Two, pricing. Dynamic algorithms adjust based on inventory levels, seasonality, and the brand's appetite for cannibalizing new sales. The brand gets a dial. The dial is set by the brand, not by an outside marketplace.
Three, logistics. Archive coordinates the shipping label, the routing, the cleaning partners (Tersus Solutions, for The North Face), and the authentication step where it matters - which it especially does for luxury, where Oscar de la Renta resells archival pieces verified by Archive's system.
Four, data. Brands see who is buying, who is selling, what is being relisted, and how a resale customer's lifetime value compares to a brand-new customer. Spoiler: it tends to be higher. Resale buyers come back.
Archive, by year
Founded
Gittins and Rowe launch Archive after Stanford.
Seed
$8M from Lightspeed and Bain Capital Ventures.
Series A
$15M. Brand list expands past two dozen partners.
Most Innovative
Fast Company list.

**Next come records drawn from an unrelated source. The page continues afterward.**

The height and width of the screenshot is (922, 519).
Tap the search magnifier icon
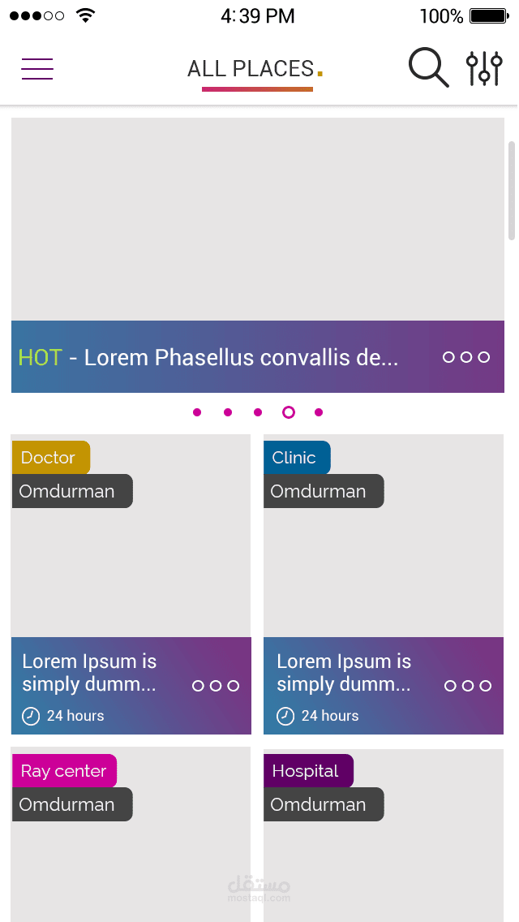428,67
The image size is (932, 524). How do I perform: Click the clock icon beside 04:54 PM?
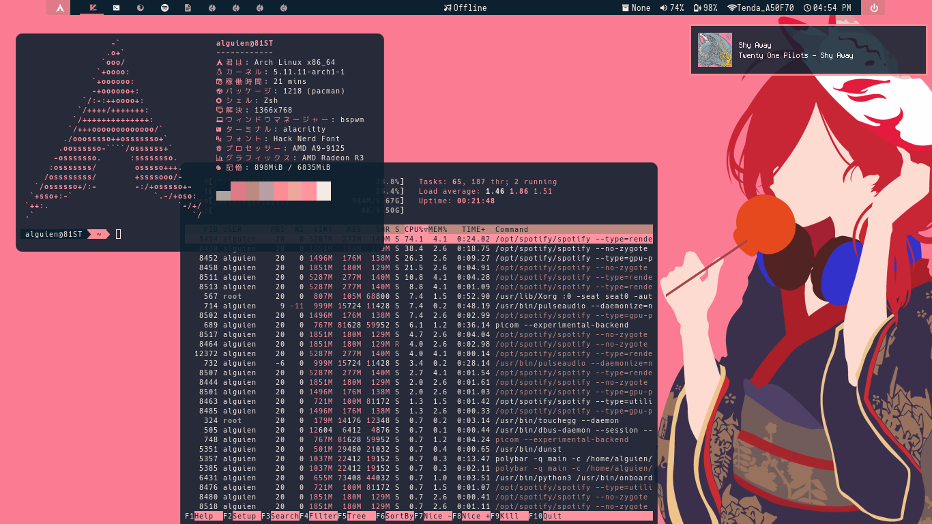click(x=808, y=8)
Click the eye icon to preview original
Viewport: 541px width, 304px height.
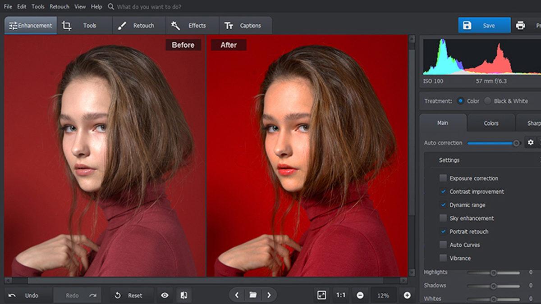tap(165, 295)
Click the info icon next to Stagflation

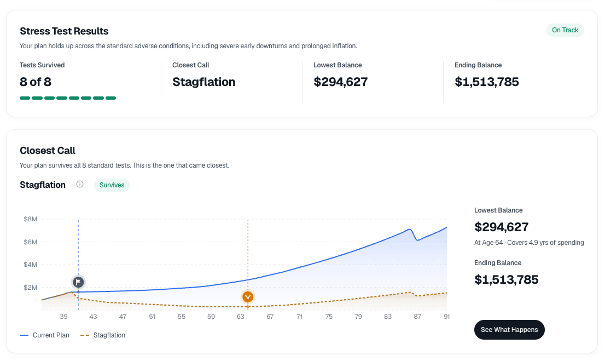pyautogui.click(x=80, y=185)
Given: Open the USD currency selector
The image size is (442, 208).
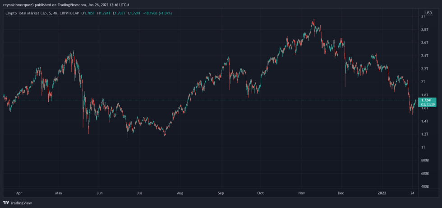Looking at the screenshot, I should [428, 13].

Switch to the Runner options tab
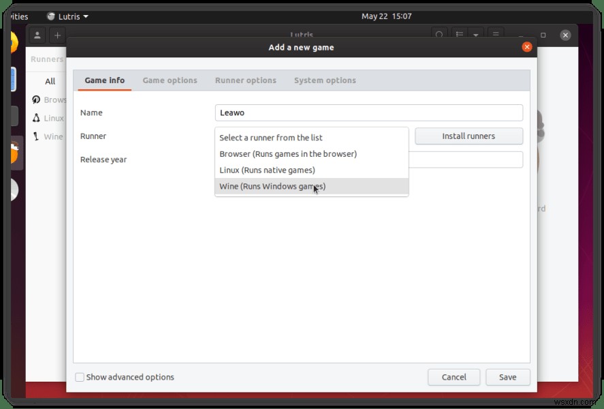click(x=245, y=80)
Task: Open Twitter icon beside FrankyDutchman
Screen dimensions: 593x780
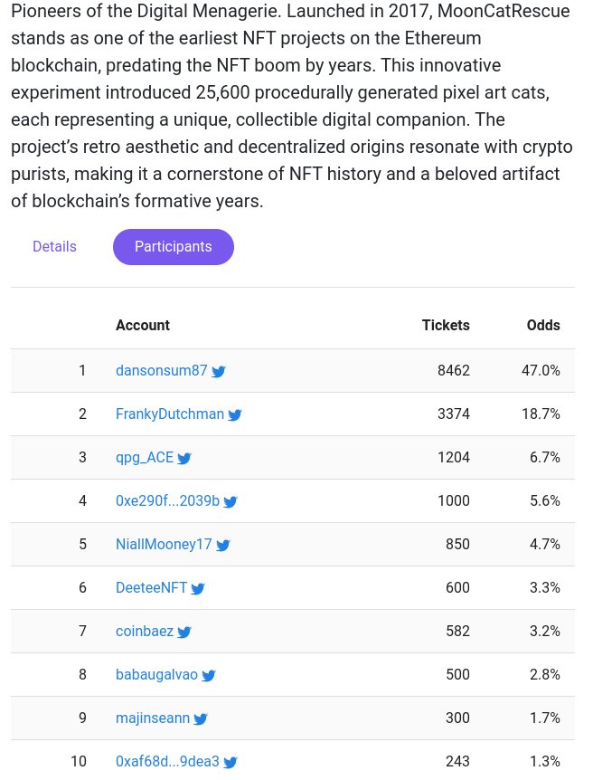Action: click(235, 414)
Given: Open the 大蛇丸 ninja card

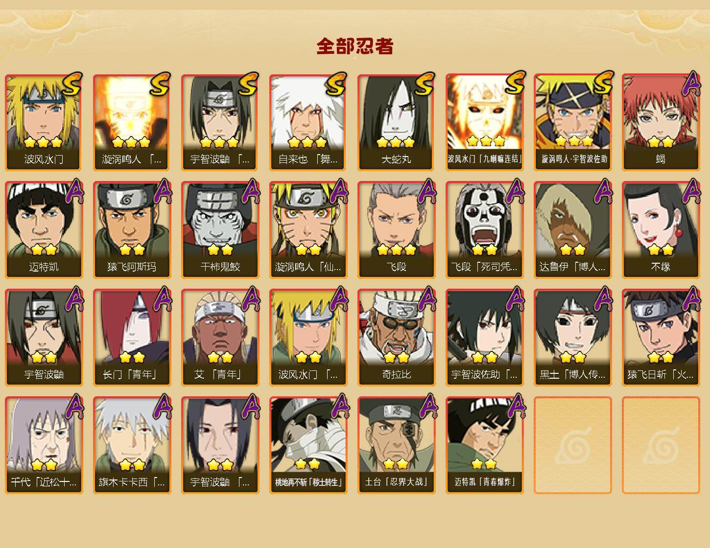Looking at the screenshot, I should (x=397, y=122).
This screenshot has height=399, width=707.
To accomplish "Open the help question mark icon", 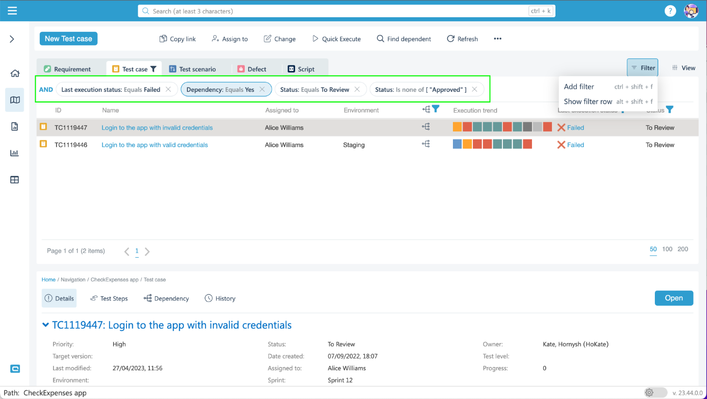I will coord(670,11).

New Balance, Fjällräven, Dr. Martens sign on.
Series B
$30M led by Energize Capital. Global expansion begins.
04The proof
The customer list reads like a curated retail floor: The North Face, New Balance, Oscar de la Renta, Dr. Martens, Marimekko, Sandro, Cuyana, M.M.LaFleur, Dagne Dover, DVF, Faherty, Filippa K, Fjällräven, 3.1 Phillip Lim. Outdoor, luxury, contemporary, footwear. Different categories, same back end.
The North Face has been the splashiest. Renewed, the brand's secondhand line, expanded onto Archive's platform and added Tersus Solutions for cleaning - a coalition designed to make a refurbished puffer feel like a refurbished puffer should feel, which is to say, like a new puffer.

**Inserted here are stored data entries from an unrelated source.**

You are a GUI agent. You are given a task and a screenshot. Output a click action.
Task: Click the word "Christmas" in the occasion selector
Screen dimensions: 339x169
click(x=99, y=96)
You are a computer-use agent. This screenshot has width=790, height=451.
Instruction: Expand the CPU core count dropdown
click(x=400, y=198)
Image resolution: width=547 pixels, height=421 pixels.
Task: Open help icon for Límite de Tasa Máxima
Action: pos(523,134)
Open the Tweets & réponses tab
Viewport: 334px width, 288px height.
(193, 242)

The market Archive is building for
The investor list moves in the same direction. The $30M Series B in February 2025 was led by Energize Capital, with Lightspeed, Bain Capital Ventures, G9 Ventures, Capital F, Woodline Partners and Frontline Growth all writing checks. Total raised: $54M.
05The mission
The press release language is about circularity and brand equity. The actual mission is more mathematical. Archive wants to push the average number of owners per garment from "one" to something significantly larger, and to do it without forcing brands to give up either margin or customer data. If that math works, fashion's emissions curve bends. If it doesn't, it doesn't.

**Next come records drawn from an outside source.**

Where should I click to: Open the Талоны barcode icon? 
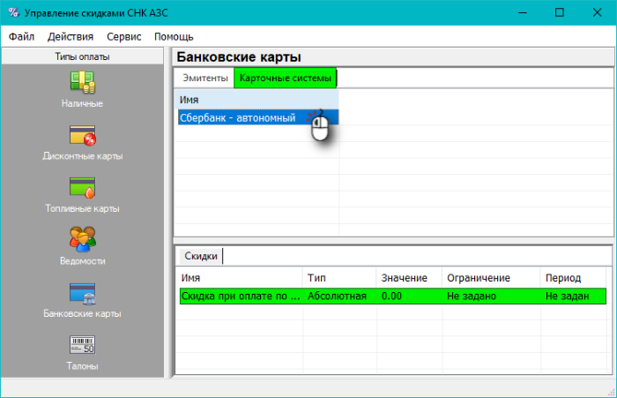82,344
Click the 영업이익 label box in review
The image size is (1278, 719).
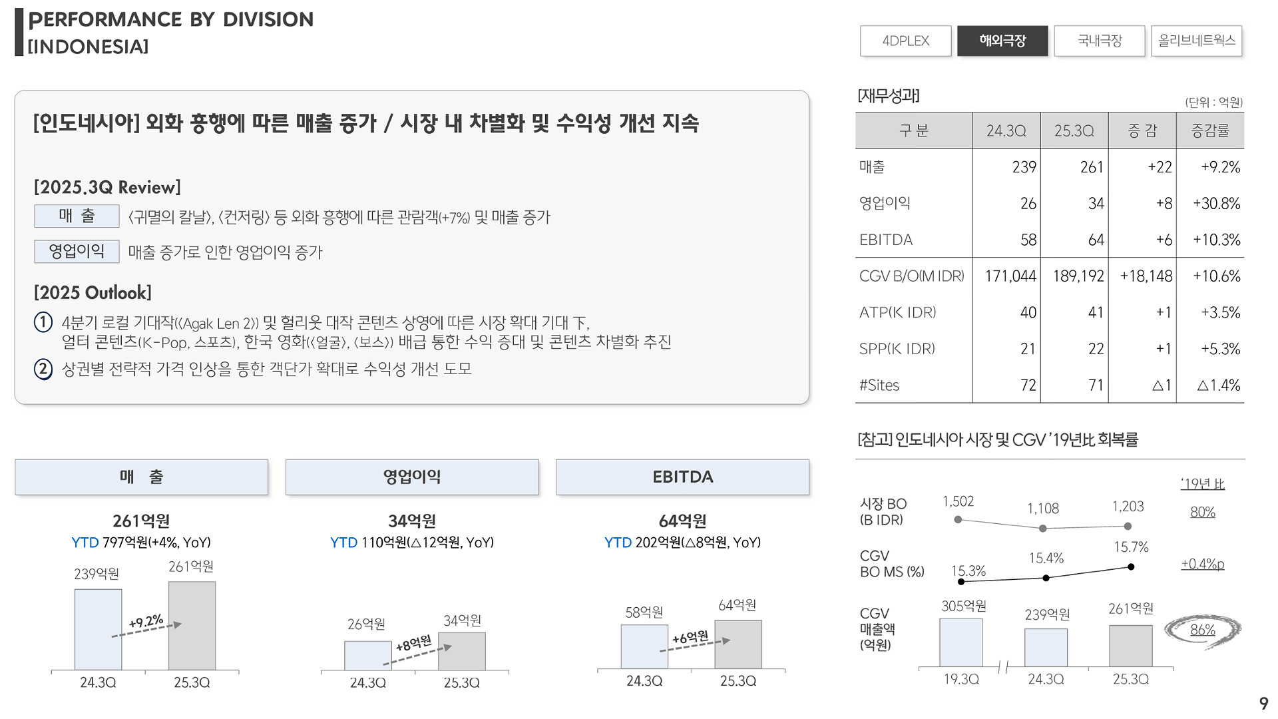pos(77,251)
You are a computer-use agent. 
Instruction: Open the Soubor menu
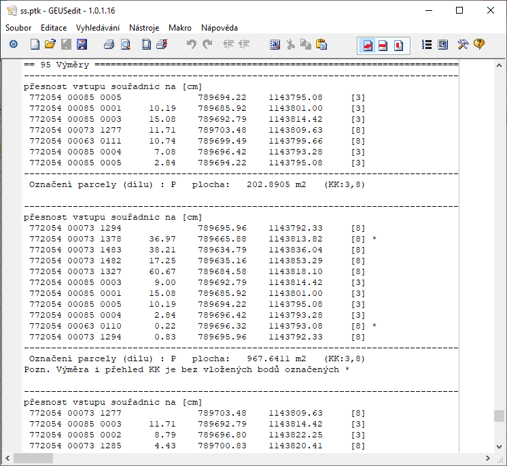coord(18,28)
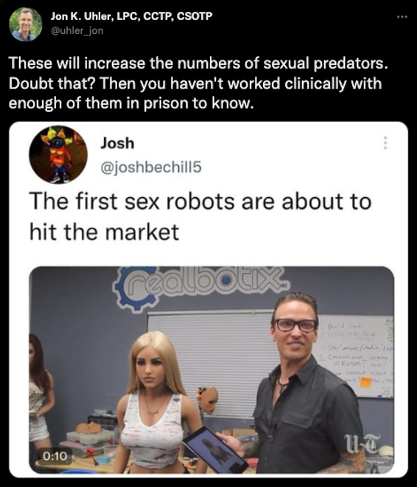Click the mask face on the stand

pos(208,401)
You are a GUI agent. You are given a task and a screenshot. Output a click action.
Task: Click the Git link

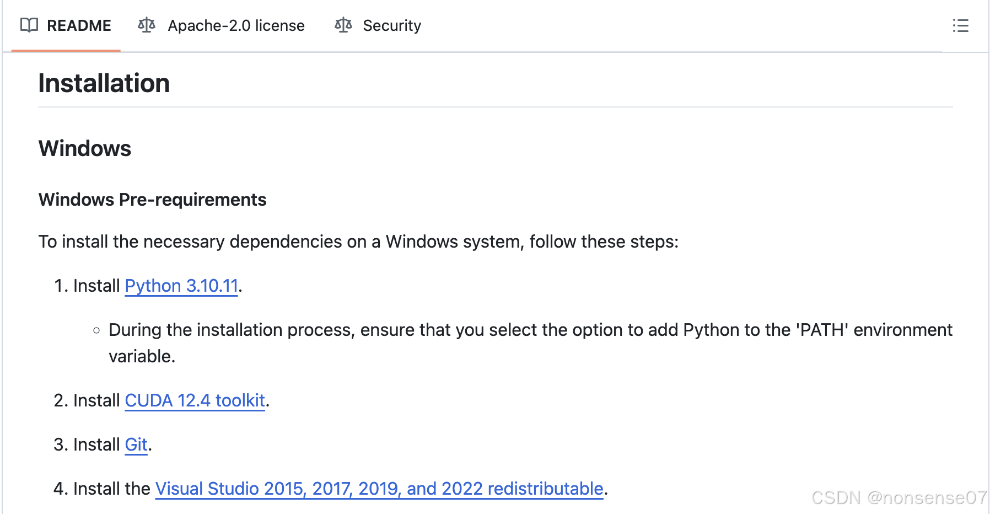(136, 445)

The cultural tell is that Archive is staffed heavily by people from commerce engineering and retail operations, not from sustainability consulting. The company is climate-motivated but commercially minded. This is, depending on your priors, either refreshing or suspicious. It is also probably why fifty brands have signed up.
06Why it matters tomorrow
The trend lines are doing the heavy lifting. Forty percent of Gen Z's closet is already secondhand. The global resale market is on track to nearly triple by 2028. Brand executives who once treated resale as a CSR line item are now staring at it as a P&L line item.
Archive's bet is that, as that happens, the back end of the resale store becomes a software category - the way checkout became Stripe, the way fulfillment became Shopify Logistics. Someone owns that layer. Archive is making the case it should be them.
The Series B is the first chapter of the global expansion. The product roadmap pushes past apparel into footwear, accessories, home goods, furniture, toys, electronics and outdoor gear. The categories matter because the math of resale gets better as the catalog gets bigger.
Back to the Denali fleece. The buyer in Ohio receives it on Thursday. It is clean. It is verified. It came from The North Face. She didn't have to think about where it had been or who had owned it - just whether she wanted a green one or a black one.
Three years ago that transaction would have happened on eBay, badly, or not at all. Now it happens on the brand's own site, with the brand's own pricing logic, with the brand keeping the customer. The technology is hidden, which is exactly how Archive wants it.
That is the company. A thrift table, rebuilt as software, and tucked behind the front door of every brand that was tired of pretending resale wasn't happening.